I like to watch the TED Talks, it’s always something novel and instructive and makes me believe that the world is generally moving towards a brighter future led by a handful of rather bright fellows.
Now one thing these guys do extremely well is to give a TALK. Through experimentation it was found that at that length the speaker is forced to condense his message and be as clear as possible to get his point across. This constraint is enforced by the famous TED speaker LED clock. (It’s actually a countdown and not a clock, but people seem to prefer using the word “clock” over “countdown”)
This is a countdown at the edge of the stage which at a glance shows you what your remaining speaking time is. Also there is a traffic light of sorts. Shortly before the end of the time a green light switches to yellow to signal that you have to start wrapping up your message. Red means that it’s time for the closing remarks.
Obviously there are dedicated devices out there which aim to fill exactly the same need of visualizing a speakers time constraint. And of course there are a couple of iPhone apps providing this functionality. My second choice of the name of my app was taken by Talk Timer. Yet another is Speech Timer Free which provides the traffic light and the Premium version of it even allows for exporting of your speaking log.
I might continue to wish I were a great and inspirational speaker, but in the meantime one thing that I CAN do is make such a countdown clock for iPhone. I just had to do it, because the thought of the clock kept popping up in my head and kept distracting me from other projects.
My goal for SpeakerClock was this:
- emulate the famous TED clock as closely as possible
- use big red LED numbers (for which I had invented DTLEDNumberView)

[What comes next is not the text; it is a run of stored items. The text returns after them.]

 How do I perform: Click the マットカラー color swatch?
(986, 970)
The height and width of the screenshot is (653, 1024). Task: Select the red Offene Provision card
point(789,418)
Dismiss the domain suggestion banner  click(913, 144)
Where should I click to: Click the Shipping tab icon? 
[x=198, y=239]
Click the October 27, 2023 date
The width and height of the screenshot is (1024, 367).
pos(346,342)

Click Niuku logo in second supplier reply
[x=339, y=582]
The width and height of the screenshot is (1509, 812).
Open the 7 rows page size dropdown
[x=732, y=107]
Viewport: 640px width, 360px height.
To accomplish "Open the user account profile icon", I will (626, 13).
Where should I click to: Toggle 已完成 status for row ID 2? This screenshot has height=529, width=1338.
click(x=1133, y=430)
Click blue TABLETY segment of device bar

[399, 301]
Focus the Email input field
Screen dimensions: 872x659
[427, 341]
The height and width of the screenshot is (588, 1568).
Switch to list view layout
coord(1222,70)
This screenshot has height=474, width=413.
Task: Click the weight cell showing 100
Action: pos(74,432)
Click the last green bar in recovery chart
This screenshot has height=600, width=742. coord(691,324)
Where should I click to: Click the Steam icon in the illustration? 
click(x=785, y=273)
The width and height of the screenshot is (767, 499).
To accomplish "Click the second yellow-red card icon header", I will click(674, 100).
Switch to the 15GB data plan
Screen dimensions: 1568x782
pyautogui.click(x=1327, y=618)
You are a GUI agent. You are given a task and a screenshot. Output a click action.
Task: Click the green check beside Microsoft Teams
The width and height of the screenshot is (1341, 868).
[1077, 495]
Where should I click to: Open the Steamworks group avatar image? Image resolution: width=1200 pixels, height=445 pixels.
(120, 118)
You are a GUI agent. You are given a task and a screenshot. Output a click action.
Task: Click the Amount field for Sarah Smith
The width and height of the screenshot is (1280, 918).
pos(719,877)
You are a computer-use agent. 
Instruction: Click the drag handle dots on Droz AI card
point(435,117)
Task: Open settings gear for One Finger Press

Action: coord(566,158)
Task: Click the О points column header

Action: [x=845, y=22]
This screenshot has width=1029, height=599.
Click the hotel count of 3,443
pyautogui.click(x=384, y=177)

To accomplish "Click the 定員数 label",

- allow for all customization and setting via touch gestures, all on the main screen
- use the second page solely to showcase DTAboutViewController
Version 1 uses the maximum size possible of the digits that is available in landscape mode. Because of this you can see the digits from several meters away which is necessary if you want to position it so that you can move freely while giving your speech. To maximize the size of the clock I had to move minutes and seconds closer together and wrap the traffic lights underneath.
I made it a special point to finish the app within a single day and so I left out several things which I can put it if there is any interest in this app at all. The art of 1.0 is to concentrate on the required core features and leave some of your brilliant ideas for future versions. Here are some ideas still on my mental drawing board:
- German localization (and other major languages) – language is not critical to understand usage of the clock all texts are on the instructions and about pages
- Multiple Presets – might be an idea for a freemium upgrade
- Recording of speaking logs, summing up your total speaking time, exporting, sharing …
I made a YouTube video to demonstrate the app:
I sent the app to Apple yesterday. SpeakerClock will be available on the app store initially for free to get user feedback.
UPDATE: 2 days after submission SpeakerClock is now available on the app store.